By Leslie L. Fuller
What does it take to fulfill the American Dream in a small town?
Personal attention. Focusing on a niche. Emphasizing the basics. That’s why Anna Rosa Marin, 21, says her aunt and uncle’s small grocery store is thriving in one small Indiana town despite the presence of big chain grocers Kroger and Walmart.
When her aunt and uncle, Arturo and Aracelia Marin, decided to transform the billard hall at 922 E. Lincoln Ave. in Goshen, Ind. into a grocery store, they decided to name it Eastgate Market, rather than christening it with a traditional Spanish name, Anna Rosa said.
“They chose the name Eastgate Market so that everyone would feel welcome,” she said. “Many of our customers are Hispanic, but many are English-speakers only.”
When customers step into the store, they are greeted by name, she said. “A lot of my customers are super friendly. We know their names. Maybe the prices are slightly higher than Kroger or Walmart, but we provide personal service.”
Customers will also find a wide range of Hispanic foods and cooking staples, in contrast to the more limited offerings of the majority chains, Anna Rosa said. “We try to stock the basics: vegetables, spices, beans, tortillas, candies. We also have sodas from Puerto Rico and other countries. When our customers tell us they want a certain item, we order it for them.”
Eastgate Market’s meat and deli area has fresh meats replenished at least twice a week, and the produce deliveries are also scheduled as frequently as possible.
Anna Rosa said her uncle Arturo has embraced his role as a leader in the area’s small Hispanic community. She recalls the time a local resident stopped by the store. “He had nothing, and he wanted to move back out of state,” she said. “My uncle told him where he could go for help, he helped him out, and provided him with bread and some food.”
The United States Census Bureau estimates that as of 2013, the Hispanic population of America is approximately 17.1 percent, yet in Indiana it is just 6.4 percent.
However, good service and focusing on the basics have added up to success for the Marin family, says Anna Rosa Marin.
“Most of our customers come here because we know them by name. My advice is definitely, try to remember your customers’ names,” said Anna Rosa “I think also my advice is to hire people who can speak both English and Spanish. And make sure you hire people with experience in the field. For us, we must know how to work the register, and how clean the store must be.”
Besides food items, Eastgate Market also stocks phone cards, and household necessities, including laundry detergents, cleaners, shampoos and toiletries.

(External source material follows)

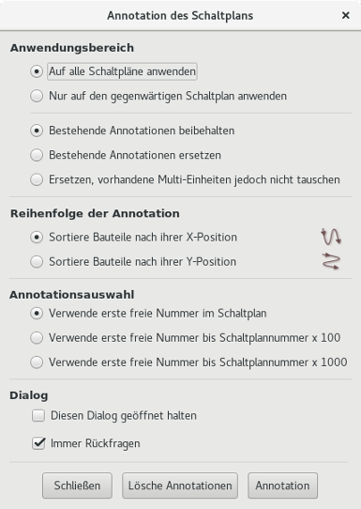Click the Schließen button

[x=77, y=486]
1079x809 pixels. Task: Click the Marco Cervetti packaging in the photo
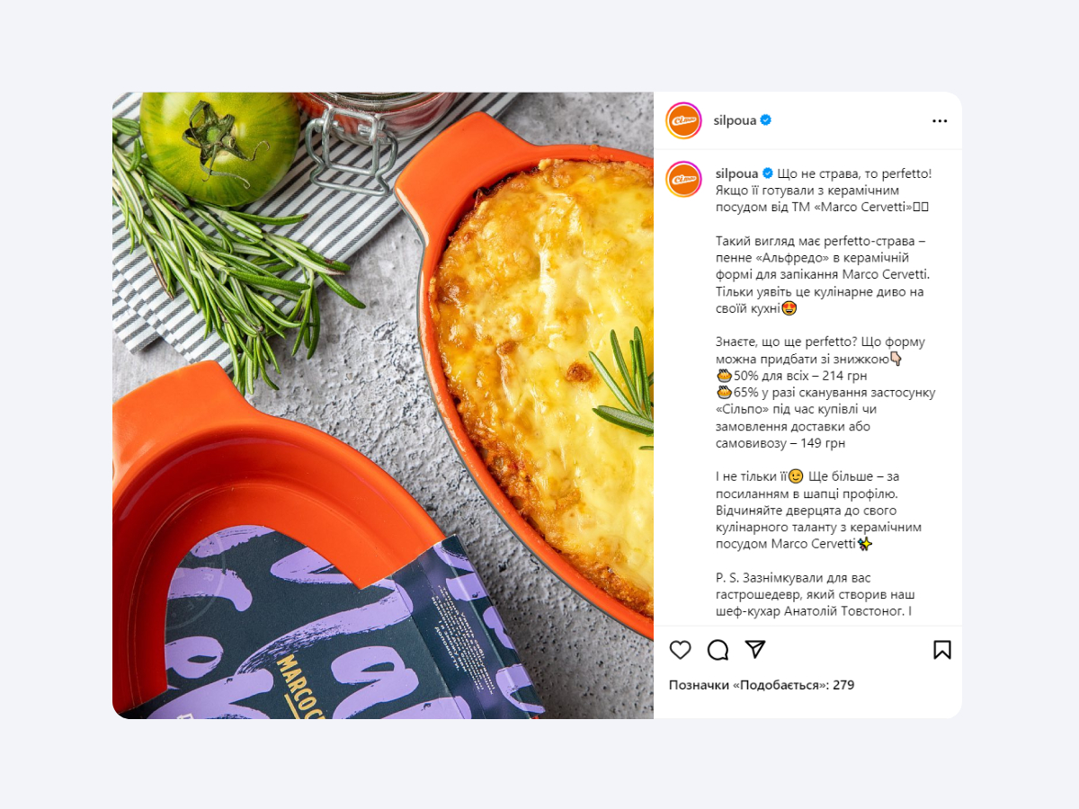coord(351,638)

The small town of Goshen is known for its train-related traffic delays, but the Marin family feels the store’s address east of the railroad tracks on Lincoln has translated into a business advantage.

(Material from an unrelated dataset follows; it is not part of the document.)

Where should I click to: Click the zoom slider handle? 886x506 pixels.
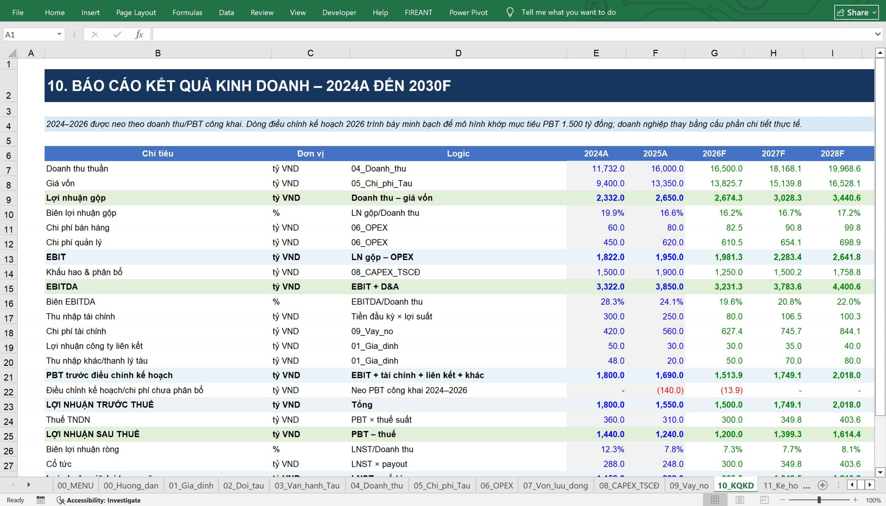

Eastgate Market celebrated its one-year anniversary on Saturday, December 13. The owners thanked customers with free coffee, champurrado, and cake.
Strategically, the store posted its invitation on its Facebook page in both Spanish and English.
“Estaremos celebrando nuestro primer aniversario Este Sabado 13 de Diciembre. Ven a celebrar y acompananos. Tendremos cafe, champurrado, y pastel gratis!”
Followed by this post: “We are celebrating our one year anniversary tomorrow Saturday December 13. Come and join us we are having free coffee, champurrado, and cake!”
The store is open seven days a week from 9 a.m. to 9 p.m.